As discussed in an earlier post, the decreasing difference in temperature between the Equator and the North Pole causes changes to the jet stream, in turn causing warmer air and warmer water to get pushed from the North Atlantic into the Arctic.

The image below shows that on February 9, 2017, the water at a spot near Svalbard (marked by the green circle) was 13°C or 55.3°F, i.e. 12.1°C or 21.7°F warmer than 1981-2011.

[ click on images to enlarge ]
Warmer water flowing into the Arctic Ocean in turn increases the strength of feedbacks that are accelerating warming in the Arctic. One of these feedbacks is methane that is getting released from the seafloor of the Arctic Ocean. Update: The image below shows that methane levels on February 13, 2017, pm, were as high as 2727 ppb, 1½ times the global mean at the time.

[ click on image to enlarge, right image added for reference to show location of continents ] 
What caused such a high level? High methane levels (magenta color) over Baffin Bay are an indication of a lot of methane getting released north of Greenland and subsequently getting pushed along the exit current through Nares Strait (see map below). This analysis is supported by the images below, showing high methane levels north of Greenland on the morning of February the 14th (left) and the 15th (right).

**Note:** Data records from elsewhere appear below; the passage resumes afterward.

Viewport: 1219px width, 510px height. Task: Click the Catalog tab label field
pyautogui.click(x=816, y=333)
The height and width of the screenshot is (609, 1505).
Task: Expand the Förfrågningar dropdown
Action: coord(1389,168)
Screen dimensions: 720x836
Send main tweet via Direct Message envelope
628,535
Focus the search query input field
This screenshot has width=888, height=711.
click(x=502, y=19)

The image below shows methane levels as high as 2569 ppb on February 17, 2017. This is an indication of ocean heat further destabilizing permafrost at the seafloor of the Laptev Sea, resulting in high methane concentrations where it is rising in plumes over the Laptev Sea (at 87 mb, left panel) and is spreading over a larger area (at slightly lower concentrations) at higher altitude (74 mb, right panel).

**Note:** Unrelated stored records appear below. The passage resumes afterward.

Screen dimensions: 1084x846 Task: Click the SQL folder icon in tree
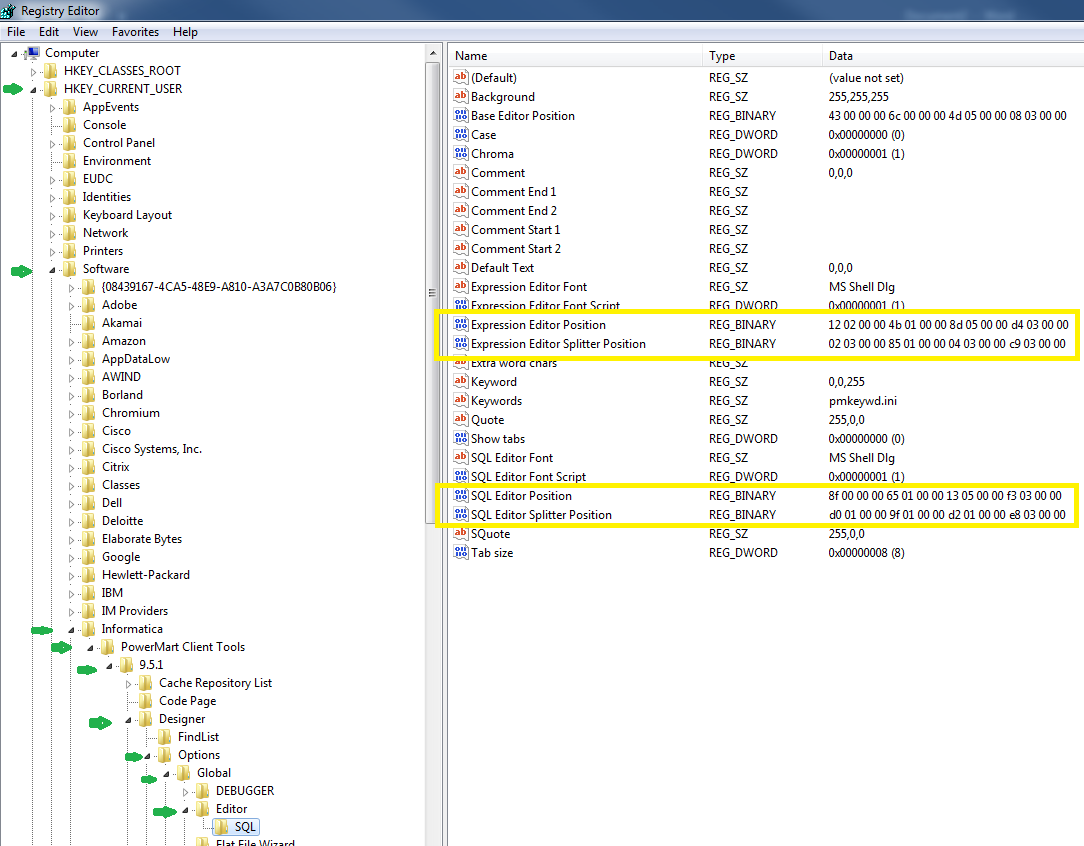[222, 827]
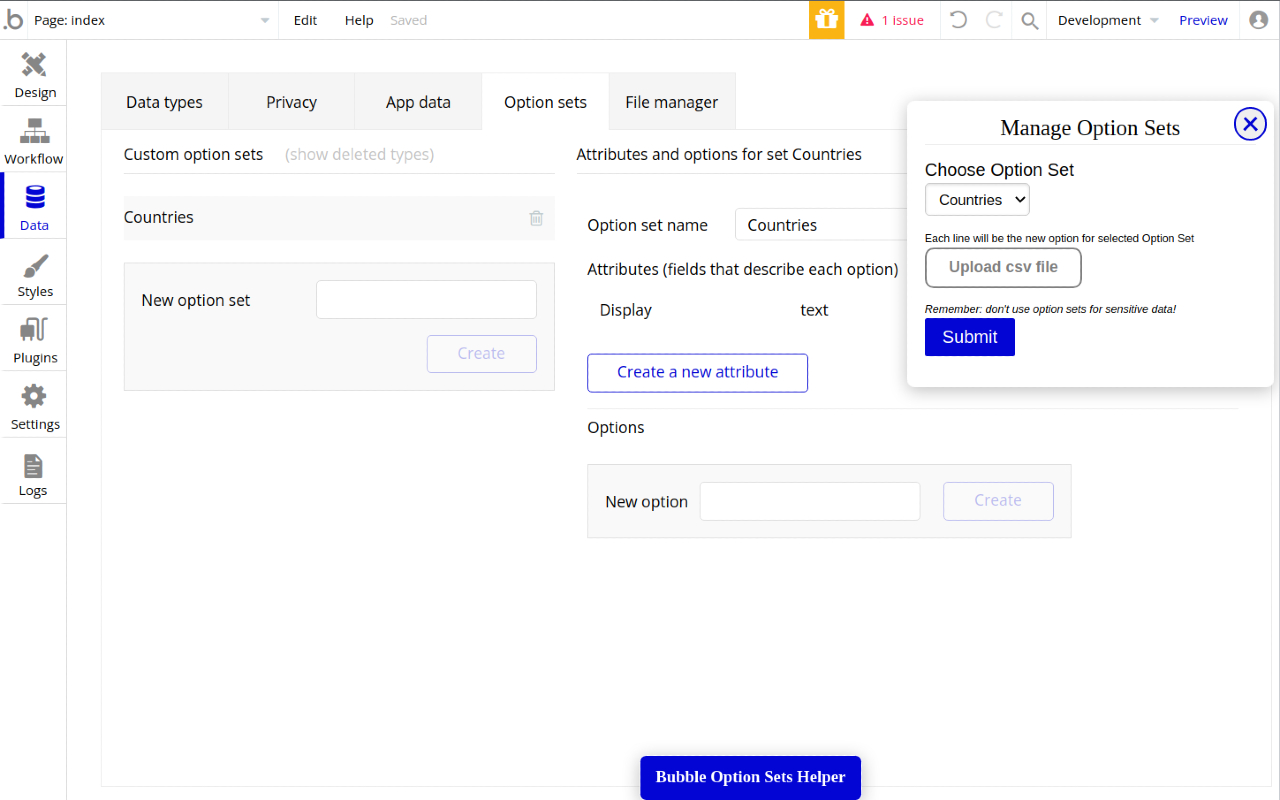Open the File manager tab

[x=671, y=101]
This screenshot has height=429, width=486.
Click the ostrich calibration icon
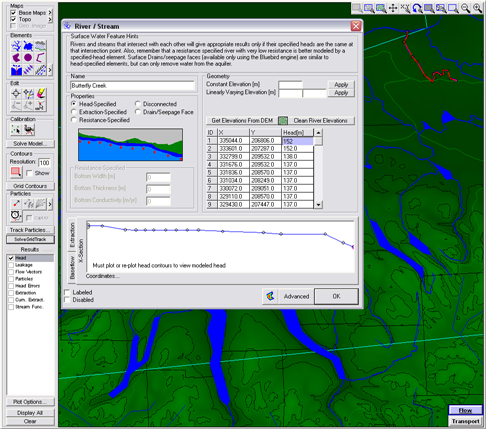click(x=29, y=130)
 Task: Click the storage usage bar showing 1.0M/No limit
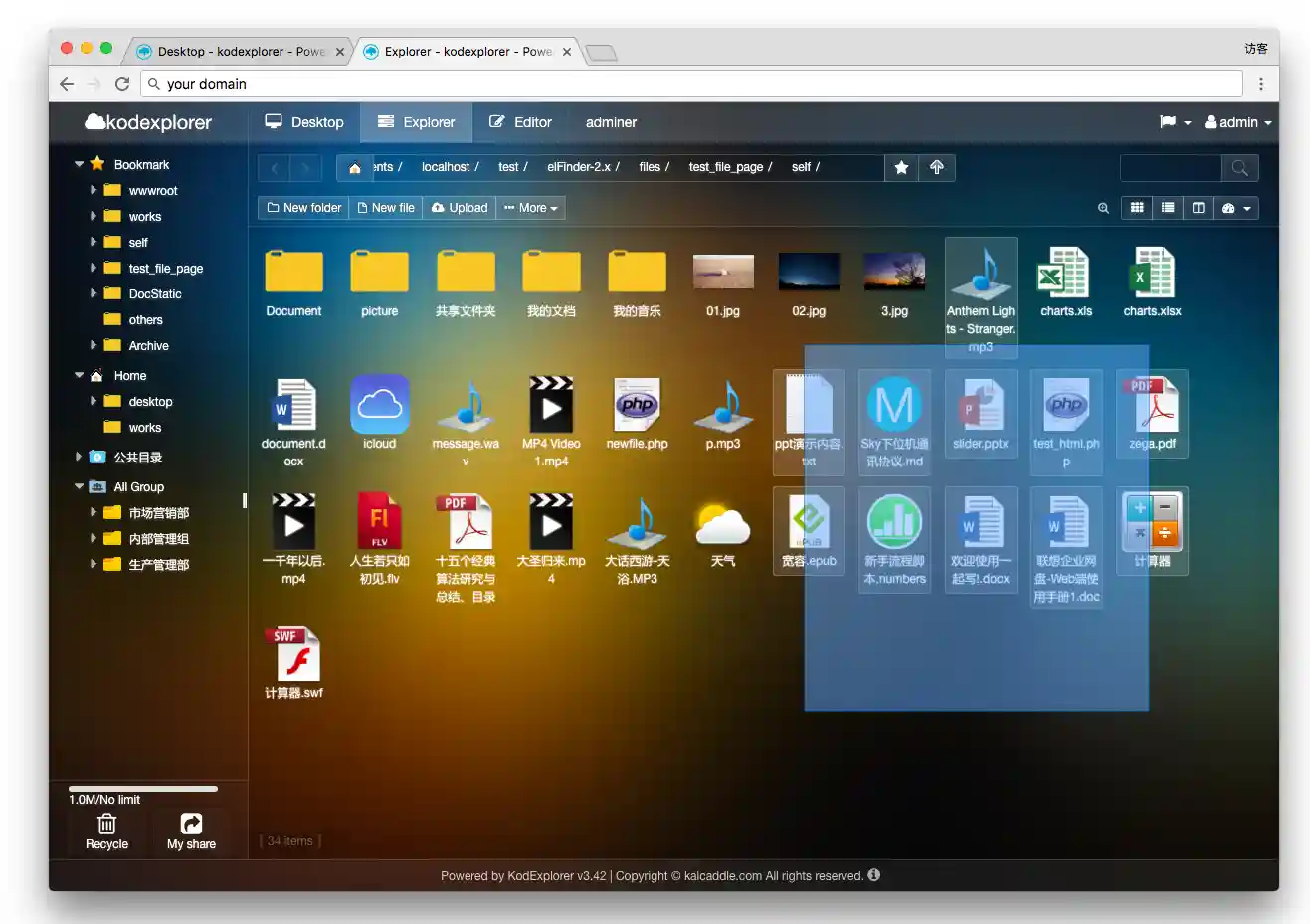140,789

This illustrates how increased inflow of warm water from the North Atlantic into the Arctic Ocean can cause methane to erupt from the seafloor of the Arctic Ocean. Methane releases from the seafloor of the Arctic Ocean have the potential to rapidly and strongly accelerate warming in the Arctic and speed up further feedbacks, raising global temperature with catastrophic consequences in a matter of years. Altogether, these feedbacks and further warming elements could trigger a huge abrupt rise in global temperature making that extinction of many species, including humans, could be less than one decade away.

Youtube video by RT America

Without action, we are facing extinction at unprecedented scale. In many respects, we are already in the sixth mass extinction of Earth's history. Up to 96% of all marine species and 70% of terrestrial vertebrate species became extinct when temperatures rose by 8°C (14°F) during the Permian-Triassic extinction, or the Great Dying, 252 million years ago.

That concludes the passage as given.